SHORT TAKES


Compact appraisals of things I’ve seen and eaten



FILM

  • In Bong Joon-Ho’s BARKING DOGS NEVER BITE (the PARASITE director’s first film), the poor pay for the sins of the middle class, whose only recourse is to bribe the rich for the privilege of treading water. 

  • If you’d like affirmation of the subway’s hidden terrors, might I suggest MIMIC? Guillermo del Toro’s skin-crawling 1997 movie about genetically engineered roaches lacks his world-vision and suffers Weinstein’s oversight, but makes for solid creature feature. (You can watch the director’s provides a glint of del Toro’s vision.)

  • Only Noomi Rapace could make nursing an infant sheep look normal. LAMB Is a storybook fable with picturesque images, and a lackluster but appropriate ending, a cosmic joke about humankind’s comeuppance.

  • BARBARIAN (Zach Cregger) is like that X-Files episode “Home,” glazed in intergenerational and gendered dread, where women are feared instead of adored.

  • The Romanian film INTREGALDE (Radu Muntean) is an accidental anti-Land Rover campaign, and an intentional critique of altruistic do-gooder intentions. It’s a pseudo horror movie about what happens when you’re stuck in the backwoods, but the real threats are your own preconceptions coupled with underlying tensions with your s.o.
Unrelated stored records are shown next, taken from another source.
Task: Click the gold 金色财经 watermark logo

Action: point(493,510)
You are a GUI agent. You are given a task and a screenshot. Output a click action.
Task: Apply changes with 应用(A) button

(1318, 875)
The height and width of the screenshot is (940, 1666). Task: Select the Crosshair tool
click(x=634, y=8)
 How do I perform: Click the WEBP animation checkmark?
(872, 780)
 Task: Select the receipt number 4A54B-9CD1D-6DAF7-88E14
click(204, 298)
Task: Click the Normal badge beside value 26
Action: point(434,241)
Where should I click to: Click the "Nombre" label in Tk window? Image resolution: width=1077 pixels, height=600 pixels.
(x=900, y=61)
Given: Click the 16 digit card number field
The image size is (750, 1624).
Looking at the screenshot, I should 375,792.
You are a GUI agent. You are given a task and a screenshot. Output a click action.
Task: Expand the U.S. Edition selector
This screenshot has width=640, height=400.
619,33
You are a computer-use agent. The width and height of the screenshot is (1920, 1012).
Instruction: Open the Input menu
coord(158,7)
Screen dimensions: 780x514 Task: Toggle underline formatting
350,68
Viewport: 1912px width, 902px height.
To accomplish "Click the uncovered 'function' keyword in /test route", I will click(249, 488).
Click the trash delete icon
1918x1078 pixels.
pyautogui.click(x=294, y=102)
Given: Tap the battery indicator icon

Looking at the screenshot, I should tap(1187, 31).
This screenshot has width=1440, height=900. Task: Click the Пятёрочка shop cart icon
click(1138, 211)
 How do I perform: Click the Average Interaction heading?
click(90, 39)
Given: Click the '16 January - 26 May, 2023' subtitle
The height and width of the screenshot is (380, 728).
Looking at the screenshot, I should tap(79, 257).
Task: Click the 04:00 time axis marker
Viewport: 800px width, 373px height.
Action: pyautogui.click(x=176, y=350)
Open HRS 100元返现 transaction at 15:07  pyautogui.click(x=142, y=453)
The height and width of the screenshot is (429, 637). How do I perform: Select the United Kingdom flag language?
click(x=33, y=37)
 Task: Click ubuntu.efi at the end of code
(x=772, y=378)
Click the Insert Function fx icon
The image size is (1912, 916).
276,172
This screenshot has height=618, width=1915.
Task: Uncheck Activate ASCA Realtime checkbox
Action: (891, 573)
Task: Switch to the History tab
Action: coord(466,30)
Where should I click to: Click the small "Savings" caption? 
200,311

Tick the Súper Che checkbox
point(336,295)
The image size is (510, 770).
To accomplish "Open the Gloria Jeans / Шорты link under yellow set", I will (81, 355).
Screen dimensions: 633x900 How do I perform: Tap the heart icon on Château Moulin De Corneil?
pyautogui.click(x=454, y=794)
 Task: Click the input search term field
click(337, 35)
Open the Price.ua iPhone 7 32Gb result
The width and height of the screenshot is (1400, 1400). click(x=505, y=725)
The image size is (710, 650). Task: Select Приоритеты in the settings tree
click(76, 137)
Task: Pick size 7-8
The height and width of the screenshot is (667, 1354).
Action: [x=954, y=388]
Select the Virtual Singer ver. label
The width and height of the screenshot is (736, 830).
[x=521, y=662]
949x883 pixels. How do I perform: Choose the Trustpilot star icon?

  • A booty call begins with eye-gazing foreplay at the freaking bodega in SEA OF LOVE (1989), which is better than it has any right to be. Al Pacino’s detective falls for Ellen Barkin’s potential suspect in this lightly erotic neo-noir which sidles up into a charmingly cheesy romance, costarring John Goodman. It also features the most delightfully arbitrary shower curtain in film history.

  • The cornball quality of HACKERS (1995), heavy on juvenile zoinks! and inside-the-machine visual sequences (more striking ways to portray computer system manipulation do in fact exist, and in the least there’s Chris Hemsworth dubious typing skills) is less alluring. This complaint doesn’t extend to its cyberpunk fits, especially Angelina Jolie’s—a scuzzy yet chic mix of materials (heavy metals, slick neoprene, cracked leather) that would feel right at home at Basement with some minor tweaking. 

  • As funny as her first feature (Slums of Beverly Hills) and as grim as the second (Savages), Tamara Jenkins's third film PRIVATE LIFE (2018) cuts the difference between them. It’s largely invigorated by Kathryn Hahn, who proves the ideal vessel for Jenkins’ cinema of squirrelly discontent and “emotional incontinence,” to borrow a phrase from her character.

 
FOOD
  • The namesake burger < collard greens on foccaccia < zingy salads with Campo Rosso greens < any and all desserts at the newly revamped Superiority Burger.

  • There’s something unexpectedly infantilizing about Double Chicken Please, a cocktail bar that employs a bouncer as early as 5pm. Sitting at a formica counter with some unduly sweetened drinks (naturally, at least: longan, honey, raisin, plums) and a small popcorn bucket of boneless fried chicken (overflowing, $12, a true bargain) I felt like a high school sophomore with a Popeyes and cherry coke, in neither a fun nor nostalgic way

  • The hippie sandwich at Quinnie’s upstate presents a multicolor strata of vegetables—an orange block of squash, a green tangle of pea shoots, and ribbons of zucchini and purple carrots—tied together with green goddess dressing and pickled fresno chiles. Charred scallions and white cheddar seal the deal for this carnivore.

  • At Raf’s, the hazelnut-quince danish is built upward. The dough is coiled into a beehive stashed with the fruit, oxidized and pulverized to oblivion, and dusted with hazelnuts. It tastes a bit like pb&j and leaves too an unending trail of flakey crumbs.

  • The pistachio pie at West Taghkanic Diner is a treat best served old, for breakfast the next day chilled from the fridge. By then the brittle crumb crust (Biscoff, perhaps?) has had time to soften—though its immense sweetness remains. As relief: a cloud of cream whipped, sugarless and flavored with vanilla bean, on top.